### 原文

第2回韓国マンガまつり?! 『大怪獣ヨンガリ』

2005年11月06日 | 韓国映画
  今回は『韓国マンガまつり?!』第2弾として、怪獣映画好きなら一度は聞いたことがあるであろう韓国製怪獣映画『大怪獣ヨンガリ』(66)を紹介しよう。 2002年に日本で公開された『怪獣大決戦ヤンガリー』はこの『ヨンガリ』をCG技術を駆使してリメイクしたもので、いわば韓国におけるゴジラ的立場の怪獣だ。間違ってもガッパやギララではない。本編を観ると作風的にはガメラ(平成ガメラシリーズじゃなく昔のね)が一番近いのかな?子供が主人公で怪獣に絡む所なんかが。

 内容は地殻変動の影響で地上に現れた太古の生物・ヨンガリと、それに対抗する韓国軍との戦いを描いた、いかにも“怪獣映画”的な怪獣映画で、韓国オリジナルのエピソードなど別に無く、ただひたすら怪獣映画の文法に則って映画が進む( 前兆→怪獣出現→都市破壊→対策→攻撃→一時撤退→解決策発見→再び攻撃→怪獣退治成功、といった具合)のだ。画面上に、逃げまどう群集の中にチマチョゴリを着た女性の姿や、『朝鮮日報』の文字に気付かなければホント日本で製作された幾多の怪獣映画と間違えても不思議ではない。でもそんなマイナス面ばかりではなく、実に愛すべき作品ではあるんだよね、このヨンガリは。少年のイタズラで踊ってみせたり(BGMはエレキサウンド版アリラン!)、最期は身体の痒くなる薬をふりかけられ掻きむしながら死んでしまったりと、愛嬌タップリなのだ。昭和40年代前半の第一次怪獣ブームのなかにいた人ならば絶対「懐かしい!」と唸るはず。

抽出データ

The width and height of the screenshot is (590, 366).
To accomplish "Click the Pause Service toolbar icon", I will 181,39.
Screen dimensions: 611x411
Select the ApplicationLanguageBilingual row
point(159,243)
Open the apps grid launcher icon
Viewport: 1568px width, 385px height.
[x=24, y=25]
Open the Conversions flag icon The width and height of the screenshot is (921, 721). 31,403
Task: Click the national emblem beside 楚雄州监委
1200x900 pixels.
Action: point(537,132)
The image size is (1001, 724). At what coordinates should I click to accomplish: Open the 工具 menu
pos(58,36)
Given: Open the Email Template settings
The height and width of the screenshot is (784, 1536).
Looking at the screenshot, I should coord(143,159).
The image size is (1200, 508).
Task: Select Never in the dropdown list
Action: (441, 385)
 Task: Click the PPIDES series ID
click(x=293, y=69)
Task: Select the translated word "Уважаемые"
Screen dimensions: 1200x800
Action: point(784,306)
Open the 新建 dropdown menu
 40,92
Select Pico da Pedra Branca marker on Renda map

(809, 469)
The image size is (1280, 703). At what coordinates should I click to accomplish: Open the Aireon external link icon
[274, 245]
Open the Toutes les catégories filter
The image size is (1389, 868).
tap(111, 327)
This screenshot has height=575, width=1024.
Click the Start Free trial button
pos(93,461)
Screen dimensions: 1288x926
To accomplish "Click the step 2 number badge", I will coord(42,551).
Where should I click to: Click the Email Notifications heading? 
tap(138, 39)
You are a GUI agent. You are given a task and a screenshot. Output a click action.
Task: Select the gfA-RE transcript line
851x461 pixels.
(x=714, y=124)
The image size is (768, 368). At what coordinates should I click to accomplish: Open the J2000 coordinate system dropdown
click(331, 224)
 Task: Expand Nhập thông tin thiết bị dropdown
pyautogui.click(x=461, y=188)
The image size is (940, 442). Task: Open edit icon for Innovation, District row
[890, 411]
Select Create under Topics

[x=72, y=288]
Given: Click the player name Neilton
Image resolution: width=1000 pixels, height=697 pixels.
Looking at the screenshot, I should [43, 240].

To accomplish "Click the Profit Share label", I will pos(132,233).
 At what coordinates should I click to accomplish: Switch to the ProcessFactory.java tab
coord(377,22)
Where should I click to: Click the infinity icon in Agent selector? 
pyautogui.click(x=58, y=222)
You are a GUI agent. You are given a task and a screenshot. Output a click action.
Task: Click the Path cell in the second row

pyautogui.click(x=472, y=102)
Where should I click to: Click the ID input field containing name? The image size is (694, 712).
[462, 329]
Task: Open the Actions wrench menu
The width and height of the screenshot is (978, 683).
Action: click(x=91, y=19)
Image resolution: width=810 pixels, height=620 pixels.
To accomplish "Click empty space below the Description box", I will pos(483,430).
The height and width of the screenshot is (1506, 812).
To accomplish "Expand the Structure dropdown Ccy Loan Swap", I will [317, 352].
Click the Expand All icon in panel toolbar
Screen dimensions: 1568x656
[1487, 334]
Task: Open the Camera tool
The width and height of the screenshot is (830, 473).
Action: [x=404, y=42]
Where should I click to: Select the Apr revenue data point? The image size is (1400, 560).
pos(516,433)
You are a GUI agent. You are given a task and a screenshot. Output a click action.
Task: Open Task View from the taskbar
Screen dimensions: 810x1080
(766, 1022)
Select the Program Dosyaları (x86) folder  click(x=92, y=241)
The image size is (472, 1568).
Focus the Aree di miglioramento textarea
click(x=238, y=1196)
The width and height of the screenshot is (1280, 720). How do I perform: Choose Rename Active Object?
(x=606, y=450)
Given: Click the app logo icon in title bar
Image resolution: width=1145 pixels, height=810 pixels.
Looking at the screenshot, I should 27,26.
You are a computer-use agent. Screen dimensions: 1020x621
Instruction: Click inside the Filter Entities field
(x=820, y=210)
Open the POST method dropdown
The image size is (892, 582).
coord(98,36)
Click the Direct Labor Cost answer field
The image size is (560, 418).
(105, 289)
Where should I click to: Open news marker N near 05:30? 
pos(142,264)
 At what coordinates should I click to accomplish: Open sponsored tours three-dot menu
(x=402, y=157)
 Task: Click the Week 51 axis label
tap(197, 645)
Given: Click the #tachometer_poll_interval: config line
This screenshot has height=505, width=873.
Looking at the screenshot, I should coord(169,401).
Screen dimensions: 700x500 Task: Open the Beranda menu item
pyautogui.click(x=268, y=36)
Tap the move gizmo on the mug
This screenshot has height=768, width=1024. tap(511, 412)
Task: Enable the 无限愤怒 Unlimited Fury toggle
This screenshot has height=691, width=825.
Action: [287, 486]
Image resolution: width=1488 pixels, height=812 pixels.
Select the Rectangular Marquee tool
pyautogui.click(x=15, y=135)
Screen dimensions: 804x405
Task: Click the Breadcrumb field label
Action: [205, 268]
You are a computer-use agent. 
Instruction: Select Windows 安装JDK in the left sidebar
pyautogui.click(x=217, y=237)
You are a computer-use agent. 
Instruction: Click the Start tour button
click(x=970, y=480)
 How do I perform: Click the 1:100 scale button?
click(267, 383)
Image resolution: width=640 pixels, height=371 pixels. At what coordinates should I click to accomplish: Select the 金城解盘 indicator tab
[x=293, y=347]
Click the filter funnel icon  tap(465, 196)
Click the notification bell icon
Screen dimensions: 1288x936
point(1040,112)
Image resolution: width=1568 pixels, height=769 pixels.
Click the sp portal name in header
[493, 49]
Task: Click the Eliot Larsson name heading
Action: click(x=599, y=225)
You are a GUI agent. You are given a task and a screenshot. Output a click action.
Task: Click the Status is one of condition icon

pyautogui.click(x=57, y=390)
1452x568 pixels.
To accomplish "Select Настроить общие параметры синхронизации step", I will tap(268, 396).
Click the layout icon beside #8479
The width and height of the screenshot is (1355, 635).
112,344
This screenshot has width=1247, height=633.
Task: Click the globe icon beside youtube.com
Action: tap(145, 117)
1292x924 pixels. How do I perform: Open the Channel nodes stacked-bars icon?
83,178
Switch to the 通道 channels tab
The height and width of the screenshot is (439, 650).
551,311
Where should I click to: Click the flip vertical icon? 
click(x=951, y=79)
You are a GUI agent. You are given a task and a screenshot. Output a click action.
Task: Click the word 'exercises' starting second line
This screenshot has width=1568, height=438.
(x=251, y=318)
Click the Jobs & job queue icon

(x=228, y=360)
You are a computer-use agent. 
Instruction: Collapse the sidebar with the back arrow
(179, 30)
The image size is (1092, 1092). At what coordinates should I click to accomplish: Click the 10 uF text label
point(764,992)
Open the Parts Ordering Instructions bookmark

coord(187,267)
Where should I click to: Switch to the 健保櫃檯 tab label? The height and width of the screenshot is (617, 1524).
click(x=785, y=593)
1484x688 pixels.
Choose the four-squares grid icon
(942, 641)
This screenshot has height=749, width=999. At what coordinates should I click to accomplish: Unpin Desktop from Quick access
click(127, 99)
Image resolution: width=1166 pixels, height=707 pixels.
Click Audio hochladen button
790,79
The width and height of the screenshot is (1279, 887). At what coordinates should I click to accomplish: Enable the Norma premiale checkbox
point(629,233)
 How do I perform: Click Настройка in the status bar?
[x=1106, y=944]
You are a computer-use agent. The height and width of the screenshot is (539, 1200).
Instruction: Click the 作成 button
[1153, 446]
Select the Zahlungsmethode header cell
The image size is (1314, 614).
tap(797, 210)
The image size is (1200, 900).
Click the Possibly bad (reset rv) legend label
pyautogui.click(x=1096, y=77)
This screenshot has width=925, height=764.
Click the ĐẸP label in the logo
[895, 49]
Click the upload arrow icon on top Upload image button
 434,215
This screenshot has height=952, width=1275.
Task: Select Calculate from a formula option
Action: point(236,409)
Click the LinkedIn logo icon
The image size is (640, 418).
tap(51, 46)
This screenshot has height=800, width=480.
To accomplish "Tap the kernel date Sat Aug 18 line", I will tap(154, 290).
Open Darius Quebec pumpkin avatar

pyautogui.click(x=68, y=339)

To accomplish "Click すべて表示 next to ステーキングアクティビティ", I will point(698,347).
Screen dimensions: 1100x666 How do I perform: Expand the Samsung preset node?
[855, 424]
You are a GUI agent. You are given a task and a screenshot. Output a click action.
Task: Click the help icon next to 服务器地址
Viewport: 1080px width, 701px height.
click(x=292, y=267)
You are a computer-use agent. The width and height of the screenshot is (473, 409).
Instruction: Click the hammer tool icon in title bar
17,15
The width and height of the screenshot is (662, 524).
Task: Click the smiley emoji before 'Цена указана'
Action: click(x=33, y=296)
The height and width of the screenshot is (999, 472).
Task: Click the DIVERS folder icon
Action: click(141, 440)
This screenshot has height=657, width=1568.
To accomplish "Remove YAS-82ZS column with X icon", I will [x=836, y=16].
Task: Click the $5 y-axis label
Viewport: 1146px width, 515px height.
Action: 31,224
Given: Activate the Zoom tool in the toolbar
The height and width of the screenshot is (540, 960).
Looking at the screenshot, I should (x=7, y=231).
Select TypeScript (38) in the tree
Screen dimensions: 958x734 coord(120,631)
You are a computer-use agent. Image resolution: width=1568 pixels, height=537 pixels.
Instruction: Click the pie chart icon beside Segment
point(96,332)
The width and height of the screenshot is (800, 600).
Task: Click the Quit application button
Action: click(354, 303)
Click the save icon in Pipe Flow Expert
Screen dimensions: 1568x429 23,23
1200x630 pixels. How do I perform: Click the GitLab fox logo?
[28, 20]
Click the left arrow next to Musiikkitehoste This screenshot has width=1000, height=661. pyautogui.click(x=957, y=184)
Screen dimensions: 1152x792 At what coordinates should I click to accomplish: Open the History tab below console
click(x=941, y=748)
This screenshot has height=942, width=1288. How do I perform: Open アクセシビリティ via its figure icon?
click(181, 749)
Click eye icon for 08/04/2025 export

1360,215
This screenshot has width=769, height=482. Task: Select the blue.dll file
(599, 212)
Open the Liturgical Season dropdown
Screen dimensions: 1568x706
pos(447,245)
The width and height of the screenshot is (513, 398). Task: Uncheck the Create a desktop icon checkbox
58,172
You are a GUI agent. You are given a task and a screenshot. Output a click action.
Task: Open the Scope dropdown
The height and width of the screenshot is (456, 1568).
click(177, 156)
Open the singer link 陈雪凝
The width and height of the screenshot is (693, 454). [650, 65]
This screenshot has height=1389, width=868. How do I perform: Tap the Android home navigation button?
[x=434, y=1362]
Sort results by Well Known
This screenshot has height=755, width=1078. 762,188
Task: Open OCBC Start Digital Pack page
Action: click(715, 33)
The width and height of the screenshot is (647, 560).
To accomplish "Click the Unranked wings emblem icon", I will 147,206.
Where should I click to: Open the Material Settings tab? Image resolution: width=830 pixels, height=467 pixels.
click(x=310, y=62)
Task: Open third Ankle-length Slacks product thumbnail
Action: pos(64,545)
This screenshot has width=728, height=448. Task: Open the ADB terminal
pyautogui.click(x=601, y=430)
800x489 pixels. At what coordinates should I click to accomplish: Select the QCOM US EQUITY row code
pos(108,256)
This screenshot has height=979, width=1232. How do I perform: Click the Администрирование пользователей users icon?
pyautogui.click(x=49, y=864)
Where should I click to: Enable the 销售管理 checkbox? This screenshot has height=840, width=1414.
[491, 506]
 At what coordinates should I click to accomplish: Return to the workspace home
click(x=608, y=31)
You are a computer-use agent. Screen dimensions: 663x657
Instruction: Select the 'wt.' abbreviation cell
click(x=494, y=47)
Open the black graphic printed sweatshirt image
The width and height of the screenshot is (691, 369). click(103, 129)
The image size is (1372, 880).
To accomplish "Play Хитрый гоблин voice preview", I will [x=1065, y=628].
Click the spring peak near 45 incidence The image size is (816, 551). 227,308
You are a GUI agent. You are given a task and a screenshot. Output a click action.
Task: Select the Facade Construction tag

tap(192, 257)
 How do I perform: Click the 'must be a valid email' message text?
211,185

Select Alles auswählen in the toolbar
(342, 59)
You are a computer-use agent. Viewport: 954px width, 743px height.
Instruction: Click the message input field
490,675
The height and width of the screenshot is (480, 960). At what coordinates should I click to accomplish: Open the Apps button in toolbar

### 作業項目 A
『大怪獣ヨンガリ』を紹介する原文によると、『怪獣大決戦ヤンガリー』が日本で公開されたのは何年ですか。
### 作業項目 B
『大怪獣ヨンガリ』を紹介する原文を、最後の文の後から書き継いでください。

### 想定解答 A
2002年

### 想定解答 B
 
 なお本作はアメリカ公開版(英語吹替)を元にして作られたDVDが発売されていて、私が観たのもこちら。一度オリジナルはどうなっているのか確認してみたいので、韓国でDVDを出してくれないかなぁ(フィルムが現存していないかも)…。

刺激が欲しけりゃここへおいで!『チャンネル69』

2005年10月19日 | 韓国映画
 いろいろ新作・旧作が劇場公開やビデオなどで紹介されいる韓国映画だが、「これがまだじゃないの?」とか「この映画、もうちょっと注目されてもいいのに」と思う映画は実にたくさんある。今日紹介するそんな韓国映画は『天国の階段』でおなじみのシン・ヒョンジュンが主演の『チャンネル69』(96)だ。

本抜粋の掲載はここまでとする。